## Uit te voeren taken
- A) Hoe oud was Mefiboseth volgens de tekst over Mefiboseth toen het bericht kwam dat zijn vader en grootvader gedood waren?
- B) Zet de tekst over Mefiboseth voort na de laatste zin.

8 Daarom moeten wij net als Paulus weten hoe wij het hoofd moeten bieden aan dergelijke dorens. Dit betekent niets minder dan ons leven! Bedenk dat Jehovah ons leven voor eeuwig in stand wil houden in zijn nieuwe wereld, waar wij nooit meer met doornachtige problemen geconfronteerd zullen worden. Om ons te helpen deze schitterende prijs te behalen, heeft God ons in zijn heilige Woord, de bijbel, veel voorbeelden gegeven waaruit blijkt dat zijn getrouwe dienstknechten het hoofd hebben geboden aan dorens in hun vlees. Het waren gewone, onvolmaakte mensen, net als wij. Door sommigen uit deze grote „wolk van getuigen” te beschouwen, kunnen wij geholpen worden „met volharding de wedloop [te] lopen die voor ons ligt” (Hebreeën 12:1). Door te mediteren over wat zij hebben verduurd, kan ons vertrouwen worden gesterkt dat wij het hoofd kunnen bieden aan alle eventuele dorens die Satan tegen ons kan aanwenden.

De dorens waardoor Mefiboseth werd gekweld

9, 10. (a) Hoe kwam het dat Mefiboseth een doorn in zijn vlees had? (b) Welke vriendelijkheid betoonde koning David aan Mefiboseth, en hoe zouden wij David kunnen navolgen?

9 Beschouw Mefiboseth, de zoon van Davids vriend Jonathan, eens. Toen Mefiboseth vijf jaar was, kwam het bericht dat zijn vader, Jonathan, en zijn grootvader, koning Saul, gedood waren. De verzorgster van de jongen raakte in paniek. Zij „nam hem toen op . . ., maar terwijl zij in paniek voortsnelde om te vluchten, gebeurde het voorts dat hij kwam te vallen en kreupel werd” (2 Samuël 4:4). Deze handicap moet voor Mefiboseth, toen hij opgroeide, een hele doorn zijn geweest om mee te leven.

10 Enkele jaren later bracht koning David, wegens zijn grote liefde voor Jonathan, liefderijke goedheid jegens Mefiboseth tot uitdrukking. David gaf hem al het land van Saul en stelde Sauls bediende Ziba aan om zorg te dragen voor dit land. Ook zei David tot Mefiboseth: ’Gij zult voortdurend aan mijn tafel brood eten’ (2 Samuël 9:6-10). Ongetwijfeld was Davids liefderijke goedheid vertroostend voor Mefiboseth en droeg ertoe bij de pijn van zijn handicap te verzachten. Wat een voortreffelijke les! Ook wij dienen vriendelijkheid te betonen jegens degenen die met een doorn in het vlees te kampen hebben.

## Gegevensuittreksel
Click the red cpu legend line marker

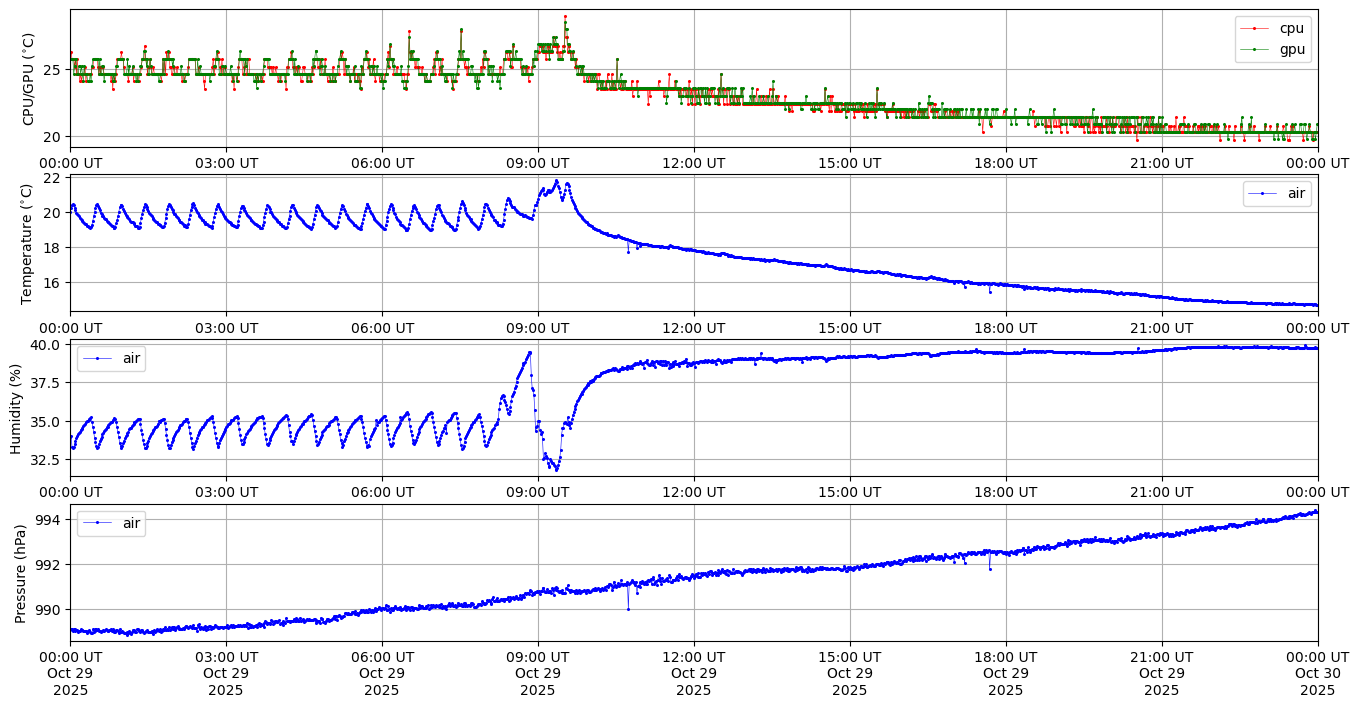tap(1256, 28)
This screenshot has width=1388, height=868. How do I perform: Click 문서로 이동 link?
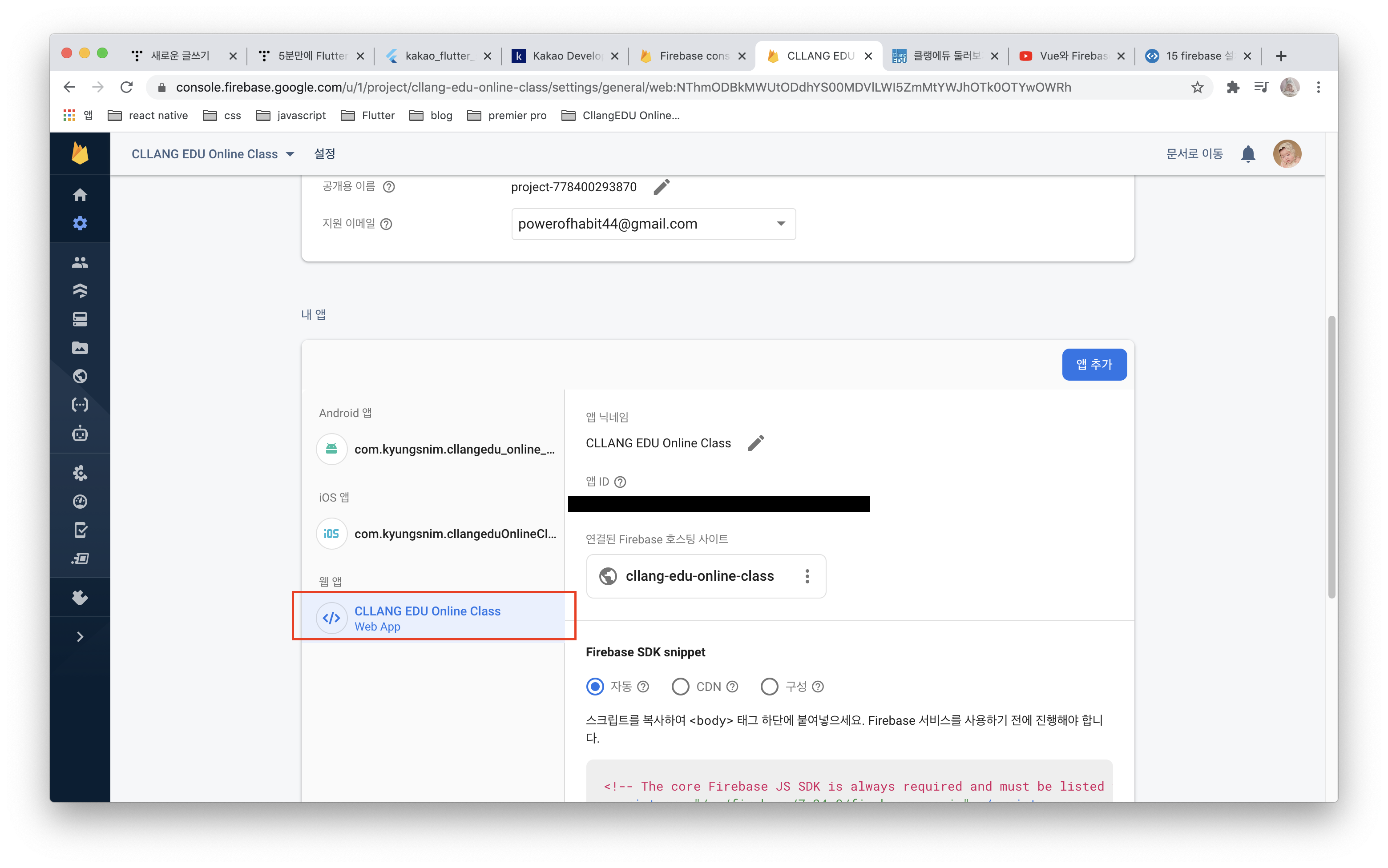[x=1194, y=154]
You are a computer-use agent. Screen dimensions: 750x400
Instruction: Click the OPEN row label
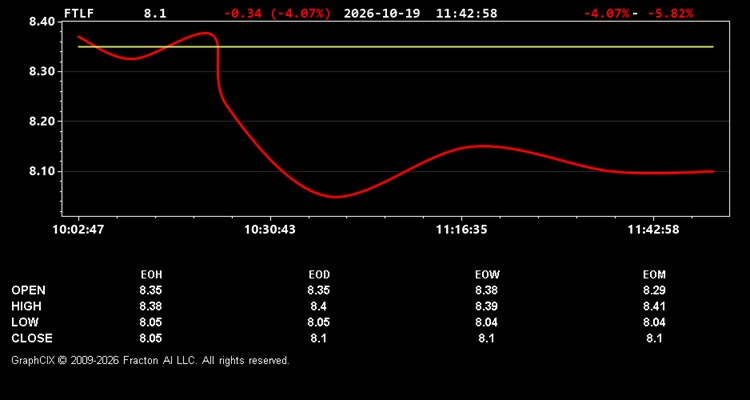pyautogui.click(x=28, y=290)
--
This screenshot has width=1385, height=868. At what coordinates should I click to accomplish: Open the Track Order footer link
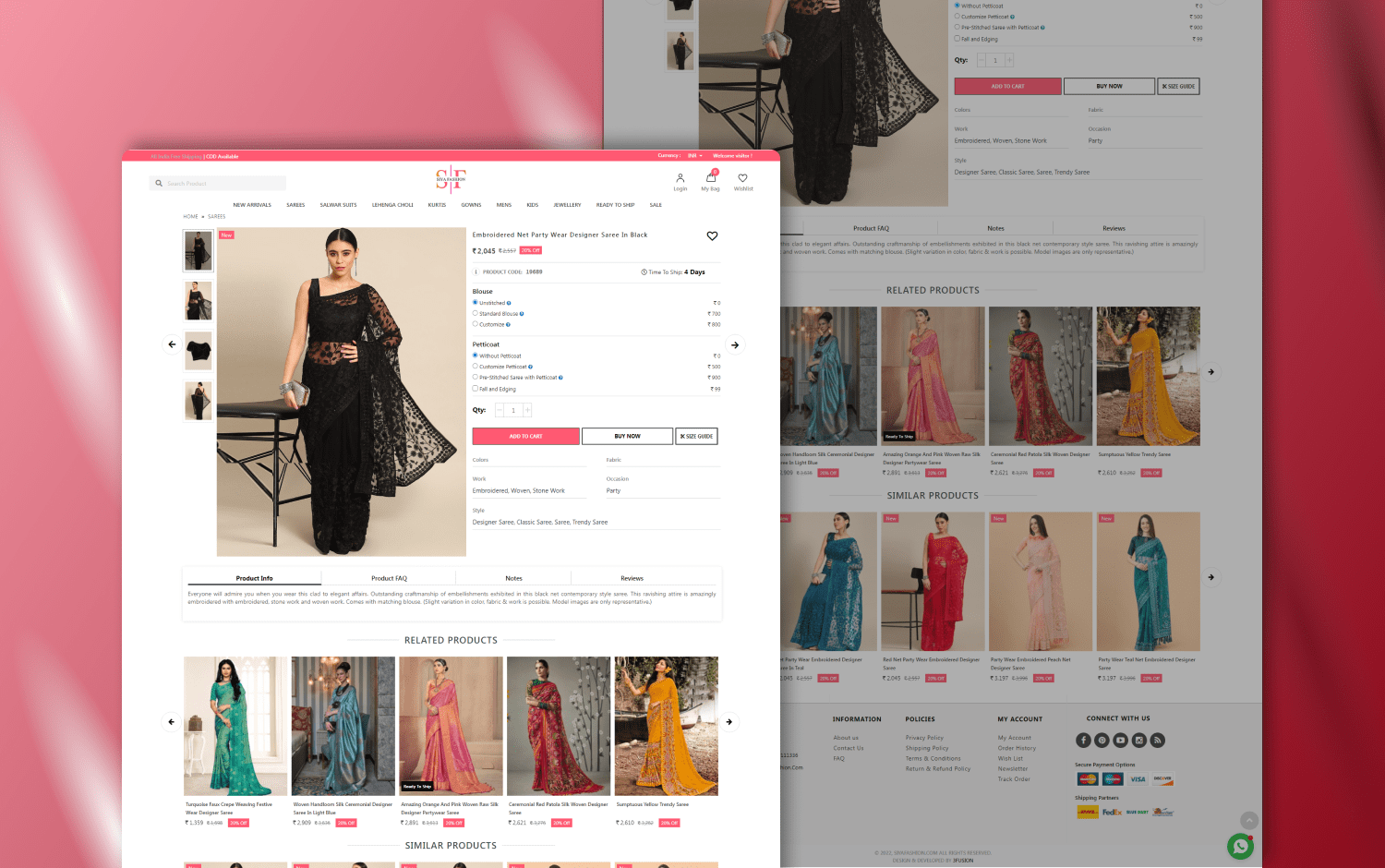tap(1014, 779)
---
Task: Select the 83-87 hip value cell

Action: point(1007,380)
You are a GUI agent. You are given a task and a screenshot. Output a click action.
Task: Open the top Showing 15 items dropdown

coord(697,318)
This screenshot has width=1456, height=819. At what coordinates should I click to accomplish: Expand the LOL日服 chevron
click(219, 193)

## Antwoorden
- A) Vijf jaar.

- B)
11. Wat beweerde Ziba over Mefiboseth, maar hoe weten wij dat zijn bewering een leugen was? (Zie voetnoot.)

11 Later had Mefiboseth met nog een doorn in het vlees te kampen. Zijn dienstknecht Ziba belasterde hem bij koning David die toen wegens de opstand van Absalom, Davids zoon, uit Jeruzalem vluchtte. Ziba zei dat Mefiboseth op deloyale wijze in Jeruzalem was achtergebleven in de hoop het koningschap voor zichzelf te verkrijgen. * David geloofde Ziba’s laster en gaf al het land van Mefiboseth aan die leugenaar! — 2 Samuël 16:1-4.

12. Hoe reageerde Mefiboseth op zijn situatie, en in welk opzicht is hij een schitterend voorbeeld voor ons?

12 Maar toen Mefiboseth David uiteindelijk ontmoette, vertelde hij de koning wat er in werkelijkheid was gebeurd. Hij had voorbereidingen getroffen zich bij David te voegen toen Ziba hem bedroog en aanbood in zijn plaats te gaan. Herstelde David dit onrecht? Gedeeltelijk. Hij verdeelde het land tussen de twee mannen. Hier was dus nog een mogelijke doorn in het vlees van Mefiboseth. Was hij zwaar teleurgesteld? Protesteerde hij tegen Davids beslissing door te klagen dat het oneerlijk was? Nee, nederig stemde hij met de wensen van de koning in. Hij richtte zich op positieve dingen en verheugde zich erover dat Israëls rechtmatige koning veilig was teruggekeerd. Mefiboseth gaf waarlijk een voortreffelijk voorbeeld door een handicap, laster en teleurstelling te verduren. — 2 Samuël 19:24-30.

Nehemia bood het hoofd aan zijn beproevingen

13, 14. Welke dorens moest Nehemia verduren toen hij terugkeerde om de muren van Jeruzalem te herbouwen?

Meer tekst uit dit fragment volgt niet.